Political sketchwriting, like most humorous writing, is one of those things that looks easy, especially to people who would never be able to do it in a trillion years.
At any one time, though, there are only a couple of sketchwriters who are any good at all, and some of us find we move papers in order to read them. I realise now I must have been a very strange teenager to turn to Frank Johnson first every morning, and now I am an even stranger man in middle age reading Simon Hoggart every morning.

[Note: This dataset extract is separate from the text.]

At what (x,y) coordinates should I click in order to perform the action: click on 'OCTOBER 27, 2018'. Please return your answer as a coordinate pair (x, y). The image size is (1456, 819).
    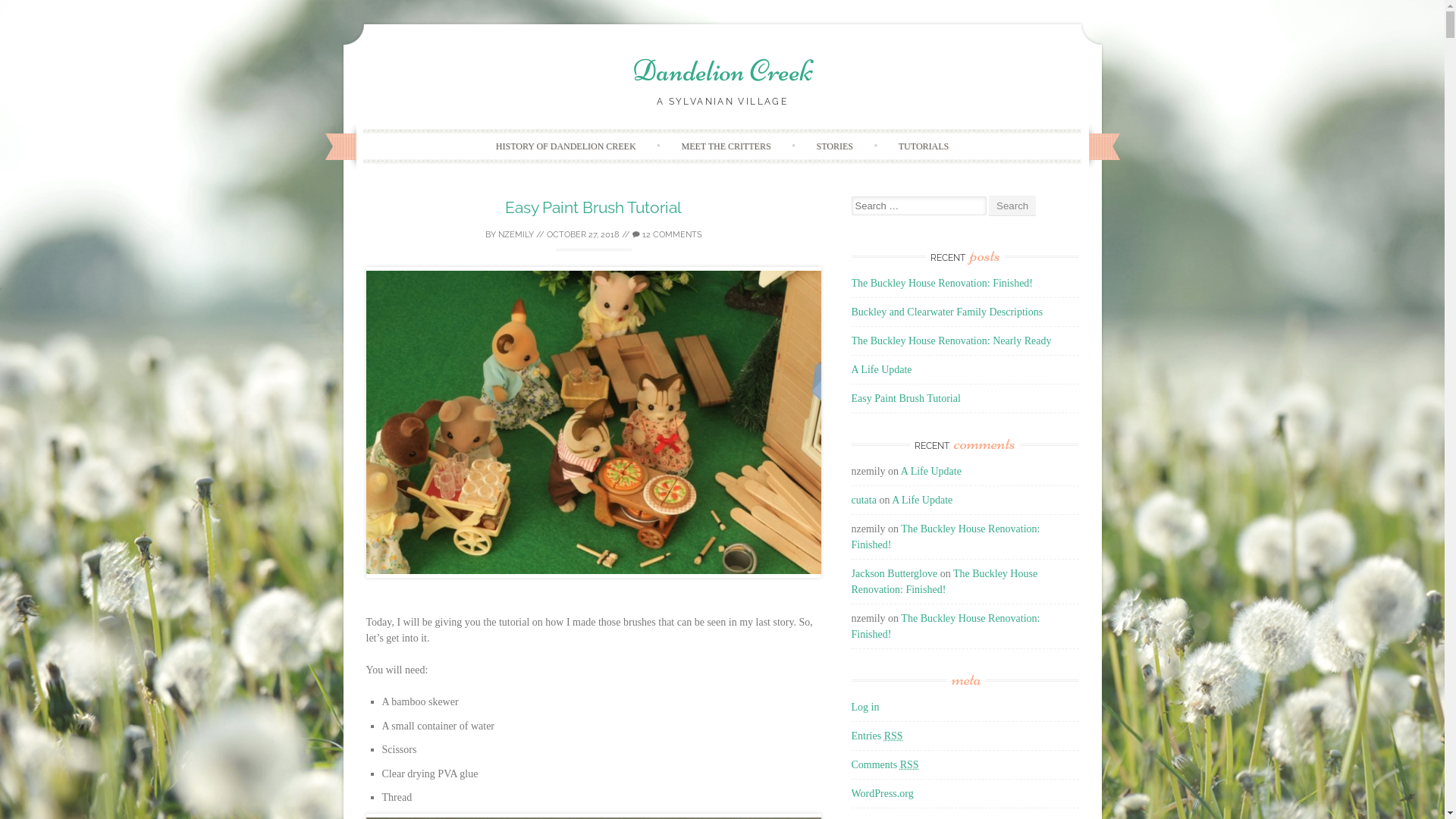
    Looking at the image, I should click on (582, 234).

Send Up The Clowns (Guardian Books, £8.99) is a selection of his sketches since 2007, beginning with the long, agonising changeover from Blair to Brown: hard now to read about without a large glass of red wine to hand. But Hoggart has comic timing, a light touch and the good sense only to include pieces that show he was right all along. He also provides a running commentary, with extra gags and insights, so that the book reads as more than a ragbag of old hackery.
Indeed, it’s very nearly an instant history of interesting times. And it’s consistently, admirably funny. Hoggart it was who first noticed Gordon Brown’s inability to wave (eventually cured by intensive training, one assumes) and Blair’s propensity for the empty apology: ‘He has always been willing to admit being wrong, but will never tell us exactly what he was wrong about.’ Takes you back, doesn’t it, whether you want it to or not.